KI und Machine Learning
Eine kleine Geschichte der Künstlichen Intelligenz
In den letzten Jahren wurden in der Computerwissenschaft und KI unglaubliche Fortschritte erzielt. Watson, Siri oder Deep Learning zeigen, dass KI-Systeme inzwischen Leistungen vollbringen, die als intelligent und kreativ eingestuft werden müssen. Und es gibt heute immer weniger Unternehmen, die auf Künstliche Intelligenz verzichten können, wenn sie ihr Business optimieren oder Kosten sparen möchten.
KI-Systeme sind zweifellos sehr nützlich. In dem Maße wie die Welt komplexer wird, müssen wir unsere menschlichen Ressourcen klug nutzen, und qualitativ hochwertige Computersysteme helfen dabei. Dies gilt auch für Anwendungen, die Intelligenz erfordern. Die andere Seite der KI-Medaille ist: Die Möglichkeit, dass eine Maschine Intelligenz besitzen könnte, erschreckt viele. Die meisten Menschen sind der Ansicht, dass Intelligenz etwas einzigartiges ist, was den Homo sapiens auszeichnet. Wenn Intelligenz aber mechanisiert werden kann, was ist dann noch einzigartig am Menschen und was unterscheidet ihn von der Maschine?
Das Streben nach einer künstlichen Kopie des Menschen und der damit verbundene Fragenkomplex sind nicht neu. Die Reproduktion und Imitation des Denkens beschäftigte schon unsere Vorfahren. Vom 16. Jahrhundert an wimmelte es in Legenden und in der Realität von künstlichen Geschöpfen. Homunculi, mechanische Automaten, der Golem, der Mälzel'sche Schachautomat oder Frankenstein waren in den vergangenen Jahrhunderten alles phantasievolle oder reale Versuche, künstlich Intelligenzen herzustellen - und das zu nachzuahmen, was uns Wesentlich ist.
Künstliche Intelligenz - die Vorarbeiten
Allein, es fehlten die formalen und materiellen Möglichkeiten, in denen sich Intelligenz realisieren konnte. Dazu sind zumindest zwei Dinge notwendig. Auf der einen Seite braucht es eine formale Sprache, in die sich kognitive Prozesse abbilden lassen und in der sich rein formal - zum Beispiel durch Regelanwendungen - neues Wissen generieren lässt. Ein solcher formaler Apparat zeichnete sich Ende des 19. Jahrhunderts mit der Logik ab.

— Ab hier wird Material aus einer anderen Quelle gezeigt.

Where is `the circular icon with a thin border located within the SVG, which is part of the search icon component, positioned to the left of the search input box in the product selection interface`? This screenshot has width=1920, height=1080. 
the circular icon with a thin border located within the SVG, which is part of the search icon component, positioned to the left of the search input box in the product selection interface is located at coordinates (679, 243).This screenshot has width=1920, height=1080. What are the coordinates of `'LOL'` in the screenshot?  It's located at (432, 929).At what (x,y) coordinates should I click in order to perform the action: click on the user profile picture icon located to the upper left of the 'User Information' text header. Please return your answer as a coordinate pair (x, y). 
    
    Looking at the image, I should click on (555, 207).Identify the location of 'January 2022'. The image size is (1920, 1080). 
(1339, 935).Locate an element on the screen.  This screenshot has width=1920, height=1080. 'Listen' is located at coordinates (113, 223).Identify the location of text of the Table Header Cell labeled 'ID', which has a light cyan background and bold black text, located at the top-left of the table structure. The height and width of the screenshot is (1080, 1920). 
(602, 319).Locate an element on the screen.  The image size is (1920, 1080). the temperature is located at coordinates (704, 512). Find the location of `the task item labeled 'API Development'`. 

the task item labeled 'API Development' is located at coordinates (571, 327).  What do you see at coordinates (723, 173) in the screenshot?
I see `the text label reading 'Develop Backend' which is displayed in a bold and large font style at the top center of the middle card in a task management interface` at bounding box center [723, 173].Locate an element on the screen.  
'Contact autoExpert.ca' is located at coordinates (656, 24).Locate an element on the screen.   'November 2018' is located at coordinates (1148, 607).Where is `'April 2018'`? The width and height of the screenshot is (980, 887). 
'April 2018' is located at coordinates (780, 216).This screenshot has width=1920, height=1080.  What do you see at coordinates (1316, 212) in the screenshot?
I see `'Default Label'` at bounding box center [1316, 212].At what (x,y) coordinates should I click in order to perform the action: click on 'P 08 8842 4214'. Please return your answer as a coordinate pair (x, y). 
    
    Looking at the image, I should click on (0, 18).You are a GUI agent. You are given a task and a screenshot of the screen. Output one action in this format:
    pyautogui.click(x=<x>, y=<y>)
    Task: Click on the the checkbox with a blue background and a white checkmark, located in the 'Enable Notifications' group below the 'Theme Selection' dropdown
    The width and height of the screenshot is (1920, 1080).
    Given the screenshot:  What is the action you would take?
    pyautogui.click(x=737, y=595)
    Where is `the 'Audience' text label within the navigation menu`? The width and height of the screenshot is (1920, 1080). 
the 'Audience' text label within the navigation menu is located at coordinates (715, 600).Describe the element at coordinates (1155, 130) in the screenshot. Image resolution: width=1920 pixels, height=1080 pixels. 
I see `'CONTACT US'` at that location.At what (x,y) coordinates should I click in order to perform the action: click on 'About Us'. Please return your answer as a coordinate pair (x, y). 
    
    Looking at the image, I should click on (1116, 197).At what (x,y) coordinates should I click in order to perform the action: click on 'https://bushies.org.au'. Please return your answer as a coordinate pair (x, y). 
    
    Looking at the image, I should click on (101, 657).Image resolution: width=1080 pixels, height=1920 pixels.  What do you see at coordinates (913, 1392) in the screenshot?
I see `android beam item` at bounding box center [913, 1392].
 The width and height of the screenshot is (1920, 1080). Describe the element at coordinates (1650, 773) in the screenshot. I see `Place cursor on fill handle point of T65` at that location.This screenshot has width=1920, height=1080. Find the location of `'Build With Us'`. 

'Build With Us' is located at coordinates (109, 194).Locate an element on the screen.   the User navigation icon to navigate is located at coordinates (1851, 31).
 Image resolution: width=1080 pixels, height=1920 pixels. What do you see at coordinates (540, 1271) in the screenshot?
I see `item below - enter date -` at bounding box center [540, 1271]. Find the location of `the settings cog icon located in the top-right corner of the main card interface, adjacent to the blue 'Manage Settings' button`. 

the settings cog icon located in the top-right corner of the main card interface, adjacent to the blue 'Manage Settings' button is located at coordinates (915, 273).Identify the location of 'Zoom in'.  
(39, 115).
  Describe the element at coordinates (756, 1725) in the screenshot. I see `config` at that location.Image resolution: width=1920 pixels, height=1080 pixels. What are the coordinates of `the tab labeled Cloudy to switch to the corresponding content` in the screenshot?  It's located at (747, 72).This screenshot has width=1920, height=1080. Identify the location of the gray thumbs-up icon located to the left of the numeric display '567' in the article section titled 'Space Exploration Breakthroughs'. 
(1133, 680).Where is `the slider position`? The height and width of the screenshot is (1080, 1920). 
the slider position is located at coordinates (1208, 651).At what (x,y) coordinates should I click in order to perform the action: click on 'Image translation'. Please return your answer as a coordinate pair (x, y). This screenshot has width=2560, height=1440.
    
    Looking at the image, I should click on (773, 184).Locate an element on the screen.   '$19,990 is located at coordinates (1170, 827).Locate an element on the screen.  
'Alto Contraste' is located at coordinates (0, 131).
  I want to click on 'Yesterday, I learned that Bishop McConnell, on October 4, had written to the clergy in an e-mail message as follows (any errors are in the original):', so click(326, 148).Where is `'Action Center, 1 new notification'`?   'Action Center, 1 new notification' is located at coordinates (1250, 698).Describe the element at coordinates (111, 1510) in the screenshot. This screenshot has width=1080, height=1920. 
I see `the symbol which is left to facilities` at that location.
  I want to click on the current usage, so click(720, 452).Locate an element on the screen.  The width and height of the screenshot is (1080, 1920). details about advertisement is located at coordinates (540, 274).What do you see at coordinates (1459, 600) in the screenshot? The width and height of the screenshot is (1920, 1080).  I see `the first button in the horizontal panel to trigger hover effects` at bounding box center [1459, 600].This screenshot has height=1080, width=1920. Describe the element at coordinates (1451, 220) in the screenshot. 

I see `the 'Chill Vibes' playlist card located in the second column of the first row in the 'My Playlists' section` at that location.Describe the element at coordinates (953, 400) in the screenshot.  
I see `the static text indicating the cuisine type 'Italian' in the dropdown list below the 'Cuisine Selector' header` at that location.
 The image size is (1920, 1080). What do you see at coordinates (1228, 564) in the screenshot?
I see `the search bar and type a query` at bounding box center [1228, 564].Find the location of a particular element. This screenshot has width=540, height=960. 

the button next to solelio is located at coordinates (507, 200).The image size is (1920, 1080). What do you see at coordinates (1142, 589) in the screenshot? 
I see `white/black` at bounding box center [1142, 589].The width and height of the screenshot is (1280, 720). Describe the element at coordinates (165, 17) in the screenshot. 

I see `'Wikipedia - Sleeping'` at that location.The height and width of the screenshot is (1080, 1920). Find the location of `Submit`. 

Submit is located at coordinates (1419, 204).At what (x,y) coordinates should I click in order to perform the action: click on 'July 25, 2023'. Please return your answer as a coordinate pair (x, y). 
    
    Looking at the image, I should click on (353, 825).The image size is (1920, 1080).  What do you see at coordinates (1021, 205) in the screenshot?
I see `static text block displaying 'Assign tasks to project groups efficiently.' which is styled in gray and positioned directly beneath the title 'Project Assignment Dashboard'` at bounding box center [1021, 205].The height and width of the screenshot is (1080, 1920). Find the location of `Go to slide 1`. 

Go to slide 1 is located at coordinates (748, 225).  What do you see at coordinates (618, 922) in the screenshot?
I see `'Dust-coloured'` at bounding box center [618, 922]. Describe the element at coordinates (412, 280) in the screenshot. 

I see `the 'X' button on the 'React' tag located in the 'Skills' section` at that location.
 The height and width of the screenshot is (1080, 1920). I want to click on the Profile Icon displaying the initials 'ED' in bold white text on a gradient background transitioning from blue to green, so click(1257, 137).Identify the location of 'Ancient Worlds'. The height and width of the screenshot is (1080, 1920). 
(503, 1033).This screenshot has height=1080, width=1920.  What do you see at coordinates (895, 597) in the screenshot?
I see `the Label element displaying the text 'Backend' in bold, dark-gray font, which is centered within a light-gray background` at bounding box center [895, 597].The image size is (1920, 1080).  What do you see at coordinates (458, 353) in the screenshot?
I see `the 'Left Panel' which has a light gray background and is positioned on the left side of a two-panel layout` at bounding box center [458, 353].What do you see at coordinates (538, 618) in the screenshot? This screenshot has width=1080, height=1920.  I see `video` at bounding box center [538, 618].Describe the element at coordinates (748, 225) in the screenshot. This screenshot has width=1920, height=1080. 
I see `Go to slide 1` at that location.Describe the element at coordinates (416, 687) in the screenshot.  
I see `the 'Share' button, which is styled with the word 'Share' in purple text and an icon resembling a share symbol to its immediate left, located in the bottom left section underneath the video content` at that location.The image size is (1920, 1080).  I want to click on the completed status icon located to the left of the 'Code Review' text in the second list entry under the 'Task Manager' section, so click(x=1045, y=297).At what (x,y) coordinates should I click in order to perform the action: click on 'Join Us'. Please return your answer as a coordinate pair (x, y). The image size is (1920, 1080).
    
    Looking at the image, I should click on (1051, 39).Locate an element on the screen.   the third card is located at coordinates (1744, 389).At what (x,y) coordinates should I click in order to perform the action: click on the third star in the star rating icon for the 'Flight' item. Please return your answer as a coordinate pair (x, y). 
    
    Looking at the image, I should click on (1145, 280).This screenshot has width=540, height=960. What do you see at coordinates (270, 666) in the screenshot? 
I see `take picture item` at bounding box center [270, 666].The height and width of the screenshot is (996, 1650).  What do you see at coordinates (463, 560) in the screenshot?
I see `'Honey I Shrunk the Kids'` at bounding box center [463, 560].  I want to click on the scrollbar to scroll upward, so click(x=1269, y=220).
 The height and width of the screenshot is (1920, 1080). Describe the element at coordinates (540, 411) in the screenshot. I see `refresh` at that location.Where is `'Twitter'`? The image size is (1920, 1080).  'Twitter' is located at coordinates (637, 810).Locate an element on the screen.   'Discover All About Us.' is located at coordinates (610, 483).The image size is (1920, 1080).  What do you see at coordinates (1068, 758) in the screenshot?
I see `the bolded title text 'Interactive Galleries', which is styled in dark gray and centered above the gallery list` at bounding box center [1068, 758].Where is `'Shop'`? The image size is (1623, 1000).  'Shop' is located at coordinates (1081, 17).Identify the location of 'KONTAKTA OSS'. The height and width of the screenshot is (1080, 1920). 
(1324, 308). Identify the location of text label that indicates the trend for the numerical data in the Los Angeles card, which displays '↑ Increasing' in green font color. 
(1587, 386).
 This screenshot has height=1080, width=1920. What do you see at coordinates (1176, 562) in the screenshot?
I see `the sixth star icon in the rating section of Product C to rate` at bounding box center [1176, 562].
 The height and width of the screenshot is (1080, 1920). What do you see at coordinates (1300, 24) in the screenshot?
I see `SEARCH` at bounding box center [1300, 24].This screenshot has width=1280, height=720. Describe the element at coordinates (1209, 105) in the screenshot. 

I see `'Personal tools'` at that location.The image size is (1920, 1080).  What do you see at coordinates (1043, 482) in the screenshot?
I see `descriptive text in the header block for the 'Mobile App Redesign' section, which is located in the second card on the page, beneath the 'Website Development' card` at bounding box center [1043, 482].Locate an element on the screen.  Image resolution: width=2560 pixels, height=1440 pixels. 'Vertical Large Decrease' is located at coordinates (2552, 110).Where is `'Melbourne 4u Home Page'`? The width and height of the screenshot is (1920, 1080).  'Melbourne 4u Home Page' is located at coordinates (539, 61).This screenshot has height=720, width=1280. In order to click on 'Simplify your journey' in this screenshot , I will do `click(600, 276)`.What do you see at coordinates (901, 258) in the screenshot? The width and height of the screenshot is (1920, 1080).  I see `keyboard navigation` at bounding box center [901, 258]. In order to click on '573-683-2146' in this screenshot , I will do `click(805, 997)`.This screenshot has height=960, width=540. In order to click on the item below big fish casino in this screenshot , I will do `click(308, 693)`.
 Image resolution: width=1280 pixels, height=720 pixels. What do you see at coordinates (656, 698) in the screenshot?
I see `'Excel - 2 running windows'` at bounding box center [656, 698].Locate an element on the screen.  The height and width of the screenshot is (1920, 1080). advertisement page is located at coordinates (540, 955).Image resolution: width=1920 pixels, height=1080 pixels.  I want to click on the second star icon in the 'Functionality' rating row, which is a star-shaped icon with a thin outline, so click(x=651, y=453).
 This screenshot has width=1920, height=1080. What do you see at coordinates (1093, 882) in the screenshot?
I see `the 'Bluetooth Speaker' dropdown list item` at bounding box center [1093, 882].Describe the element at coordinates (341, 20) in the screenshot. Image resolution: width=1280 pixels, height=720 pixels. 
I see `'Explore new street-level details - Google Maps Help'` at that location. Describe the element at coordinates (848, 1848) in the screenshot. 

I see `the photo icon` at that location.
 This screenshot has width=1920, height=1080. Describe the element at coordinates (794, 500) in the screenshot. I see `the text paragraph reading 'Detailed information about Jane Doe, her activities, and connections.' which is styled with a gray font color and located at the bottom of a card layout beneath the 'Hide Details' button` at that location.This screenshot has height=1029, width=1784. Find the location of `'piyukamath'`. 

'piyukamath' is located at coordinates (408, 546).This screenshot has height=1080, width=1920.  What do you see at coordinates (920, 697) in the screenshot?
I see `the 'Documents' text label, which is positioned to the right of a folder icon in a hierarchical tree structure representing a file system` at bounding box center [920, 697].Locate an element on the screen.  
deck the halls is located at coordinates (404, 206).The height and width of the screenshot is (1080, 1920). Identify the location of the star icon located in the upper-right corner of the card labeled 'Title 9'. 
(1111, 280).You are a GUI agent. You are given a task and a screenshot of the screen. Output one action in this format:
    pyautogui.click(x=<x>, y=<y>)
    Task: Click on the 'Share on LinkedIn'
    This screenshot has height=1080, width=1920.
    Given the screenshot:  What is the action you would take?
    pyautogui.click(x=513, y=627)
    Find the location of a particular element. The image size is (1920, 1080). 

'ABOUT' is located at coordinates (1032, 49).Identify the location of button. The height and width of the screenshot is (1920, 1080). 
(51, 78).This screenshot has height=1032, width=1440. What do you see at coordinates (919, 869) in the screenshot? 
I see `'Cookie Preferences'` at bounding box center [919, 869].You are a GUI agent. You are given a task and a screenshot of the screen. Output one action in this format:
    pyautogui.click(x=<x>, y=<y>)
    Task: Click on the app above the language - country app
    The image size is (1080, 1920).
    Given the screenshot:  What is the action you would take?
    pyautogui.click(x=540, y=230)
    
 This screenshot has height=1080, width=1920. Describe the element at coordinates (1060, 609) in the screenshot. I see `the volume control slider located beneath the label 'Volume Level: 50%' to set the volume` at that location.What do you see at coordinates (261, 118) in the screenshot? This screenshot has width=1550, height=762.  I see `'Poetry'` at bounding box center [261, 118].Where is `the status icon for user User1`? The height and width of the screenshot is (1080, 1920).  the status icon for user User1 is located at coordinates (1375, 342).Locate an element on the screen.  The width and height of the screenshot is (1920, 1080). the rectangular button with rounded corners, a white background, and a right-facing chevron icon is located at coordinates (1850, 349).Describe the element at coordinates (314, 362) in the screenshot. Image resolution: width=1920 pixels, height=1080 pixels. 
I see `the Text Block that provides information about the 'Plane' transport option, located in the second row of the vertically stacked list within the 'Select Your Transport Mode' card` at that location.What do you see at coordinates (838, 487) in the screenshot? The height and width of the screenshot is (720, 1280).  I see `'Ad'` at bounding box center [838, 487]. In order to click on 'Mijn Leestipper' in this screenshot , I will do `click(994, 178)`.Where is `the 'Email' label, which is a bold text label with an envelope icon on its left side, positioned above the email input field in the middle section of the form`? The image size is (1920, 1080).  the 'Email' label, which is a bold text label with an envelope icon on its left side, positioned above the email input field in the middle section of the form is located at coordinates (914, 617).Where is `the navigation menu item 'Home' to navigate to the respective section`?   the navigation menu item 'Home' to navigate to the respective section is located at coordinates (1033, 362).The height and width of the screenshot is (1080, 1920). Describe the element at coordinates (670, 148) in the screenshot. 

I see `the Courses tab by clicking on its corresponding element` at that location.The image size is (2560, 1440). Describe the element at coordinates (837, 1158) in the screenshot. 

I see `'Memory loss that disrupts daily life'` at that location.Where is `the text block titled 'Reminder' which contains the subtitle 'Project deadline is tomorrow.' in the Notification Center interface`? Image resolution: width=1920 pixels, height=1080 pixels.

Die Philosophen und Mathematiker Gottfried Wilhelm Leibniz, George Boole und Gottlob Frege haben die alte aristotelische Logik entscheidend weiterentwickelt, und in den 30er Jahren des letzten Jahrhunderts zeigte der Österreicher Kurt Gödel mit dem Vollständigkeitssatz die Möglichkeiten - und mit den Unvollständigkeitssätzen die Grenzen - der Logik auf.
Auf der anderen Seite war - analog dem menschlichen Gehirn - ein "Behältnis" oder Medium notwendig, in dem dieser Formalismus "ablaufen" konnte und in dem sich die künstliche Intelligenz realisieren lässt. Mechanische Apparate waren hierfür nicht geeignet, erst mit der Erfindung der Rechenmaschine eröffnete sich eine aussichtsreiche Möglichkeit. In den dreißiger Jahren des 20. Jahrhunderts wurde die Idee einer Rechenmaschine, die früher schon Blaise Pascal und Charles Babbage hatten, wiederbelebt. Während Pascal und Babbage lediglich am Rechner als Zahlenmaschine interessiert waren, die praktischen Zwecken dienen sollte, entstanden zu Beginn des 20. Jahrhunderts konkrete Visionen einer universellen Rechenmaschine.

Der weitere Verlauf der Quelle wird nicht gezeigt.